Dataset rows
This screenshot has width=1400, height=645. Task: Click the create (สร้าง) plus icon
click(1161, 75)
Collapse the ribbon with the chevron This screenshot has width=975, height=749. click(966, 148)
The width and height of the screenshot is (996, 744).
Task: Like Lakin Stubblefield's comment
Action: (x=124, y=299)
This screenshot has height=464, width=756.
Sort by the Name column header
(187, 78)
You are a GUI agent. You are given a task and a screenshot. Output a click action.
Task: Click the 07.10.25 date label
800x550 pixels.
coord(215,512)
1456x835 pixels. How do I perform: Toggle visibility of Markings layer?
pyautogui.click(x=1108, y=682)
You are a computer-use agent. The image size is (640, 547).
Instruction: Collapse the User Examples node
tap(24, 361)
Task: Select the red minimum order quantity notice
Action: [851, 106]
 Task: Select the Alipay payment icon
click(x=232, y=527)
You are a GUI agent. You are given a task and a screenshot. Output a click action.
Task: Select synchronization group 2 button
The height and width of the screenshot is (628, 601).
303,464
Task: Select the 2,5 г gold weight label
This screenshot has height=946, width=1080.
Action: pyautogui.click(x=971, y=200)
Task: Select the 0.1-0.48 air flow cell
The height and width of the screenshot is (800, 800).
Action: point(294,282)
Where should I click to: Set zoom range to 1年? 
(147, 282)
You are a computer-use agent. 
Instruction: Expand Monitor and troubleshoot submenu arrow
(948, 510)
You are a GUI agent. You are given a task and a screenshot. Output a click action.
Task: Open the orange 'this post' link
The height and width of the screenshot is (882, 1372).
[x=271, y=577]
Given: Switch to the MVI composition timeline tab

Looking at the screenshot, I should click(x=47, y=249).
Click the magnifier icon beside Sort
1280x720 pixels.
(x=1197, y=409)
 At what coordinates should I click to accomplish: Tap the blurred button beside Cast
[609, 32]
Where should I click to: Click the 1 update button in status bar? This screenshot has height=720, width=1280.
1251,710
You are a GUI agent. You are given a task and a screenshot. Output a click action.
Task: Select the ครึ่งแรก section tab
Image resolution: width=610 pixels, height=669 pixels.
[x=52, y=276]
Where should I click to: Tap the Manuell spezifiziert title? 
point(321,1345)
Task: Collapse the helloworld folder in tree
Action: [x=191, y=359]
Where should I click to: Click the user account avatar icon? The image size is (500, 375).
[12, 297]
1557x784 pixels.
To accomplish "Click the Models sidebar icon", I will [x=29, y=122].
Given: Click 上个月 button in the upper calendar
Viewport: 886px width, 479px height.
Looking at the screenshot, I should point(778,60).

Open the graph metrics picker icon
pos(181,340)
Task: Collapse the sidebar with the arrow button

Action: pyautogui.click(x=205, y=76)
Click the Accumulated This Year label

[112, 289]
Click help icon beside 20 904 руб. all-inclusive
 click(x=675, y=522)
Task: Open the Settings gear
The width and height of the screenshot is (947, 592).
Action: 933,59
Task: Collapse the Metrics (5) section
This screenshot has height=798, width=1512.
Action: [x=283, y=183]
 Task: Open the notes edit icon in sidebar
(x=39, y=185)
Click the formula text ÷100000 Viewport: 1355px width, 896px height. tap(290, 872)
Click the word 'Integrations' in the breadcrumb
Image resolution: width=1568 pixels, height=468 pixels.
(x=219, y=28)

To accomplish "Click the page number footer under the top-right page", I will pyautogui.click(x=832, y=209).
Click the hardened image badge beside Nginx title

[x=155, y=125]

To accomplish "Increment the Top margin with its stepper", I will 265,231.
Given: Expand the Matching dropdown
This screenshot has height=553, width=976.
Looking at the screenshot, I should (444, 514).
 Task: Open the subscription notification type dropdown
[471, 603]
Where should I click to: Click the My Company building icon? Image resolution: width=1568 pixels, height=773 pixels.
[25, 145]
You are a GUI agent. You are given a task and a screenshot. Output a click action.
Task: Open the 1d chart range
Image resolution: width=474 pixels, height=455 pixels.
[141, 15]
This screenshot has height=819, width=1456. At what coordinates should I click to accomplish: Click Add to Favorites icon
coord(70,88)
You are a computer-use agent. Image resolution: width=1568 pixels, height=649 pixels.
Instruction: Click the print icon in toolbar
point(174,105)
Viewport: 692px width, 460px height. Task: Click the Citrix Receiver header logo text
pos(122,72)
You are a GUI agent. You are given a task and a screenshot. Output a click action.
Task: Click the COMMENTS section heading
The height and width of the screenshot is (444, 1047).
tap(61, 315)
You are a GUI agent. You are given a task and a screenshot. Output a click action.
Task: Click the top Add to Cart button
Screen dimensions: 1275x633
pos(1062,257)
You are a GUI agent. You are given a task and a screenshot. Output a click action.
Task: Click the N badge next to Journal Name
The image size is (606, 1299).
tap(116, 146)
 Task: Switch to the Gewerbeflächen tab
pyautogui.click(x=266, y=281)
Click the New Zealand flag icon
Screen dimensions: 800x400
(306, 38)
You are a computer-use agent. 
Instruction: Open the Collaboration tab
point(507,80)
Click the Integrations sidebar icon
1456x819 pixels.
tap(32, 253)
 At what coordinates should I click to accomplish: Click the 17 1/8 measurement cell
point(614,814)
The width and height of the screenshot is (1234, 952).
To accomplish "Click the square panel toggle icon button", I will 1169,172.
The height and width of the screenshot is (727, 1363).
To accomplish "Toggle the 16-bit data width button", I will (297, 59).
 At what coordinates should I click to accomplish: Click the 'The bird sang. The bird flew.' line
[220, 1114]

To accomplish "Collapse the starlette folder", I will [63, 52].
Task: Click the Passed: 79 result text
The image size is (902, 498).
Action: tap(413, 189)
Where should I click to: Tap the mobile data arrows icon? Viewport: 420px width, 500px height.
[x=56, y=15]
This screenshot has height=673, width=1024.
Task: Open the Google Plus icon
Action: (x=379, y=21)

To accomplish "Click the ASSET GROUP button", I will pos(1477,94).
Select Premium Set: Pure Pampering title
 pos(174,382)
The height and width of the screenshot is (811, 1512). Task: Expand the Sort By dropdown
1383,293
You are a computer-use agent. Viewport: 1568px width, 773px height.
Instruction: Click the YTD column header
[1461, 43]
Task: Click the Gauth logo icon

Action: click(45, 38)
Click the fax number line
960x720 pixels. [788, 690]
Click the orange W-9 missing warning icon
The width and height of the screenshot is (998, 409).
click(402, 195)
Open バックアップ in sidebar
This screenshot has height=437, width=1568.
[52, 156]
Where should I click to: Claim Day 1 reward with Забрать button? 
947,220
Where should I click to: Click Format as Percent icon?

**Your task**
Find each line in the items above that contains the string "computer", and copy those lines.

**Task output**
You are a computer-use agent. The image size is (640, 547).
You are a computer-use agent. 
You are a computer-use agent. Image resolution: width=1568 pixels, height=649 pixels.
You are a computer-use agent. 
You are a computer-use agent. Viewport: 1568px width, 773px height.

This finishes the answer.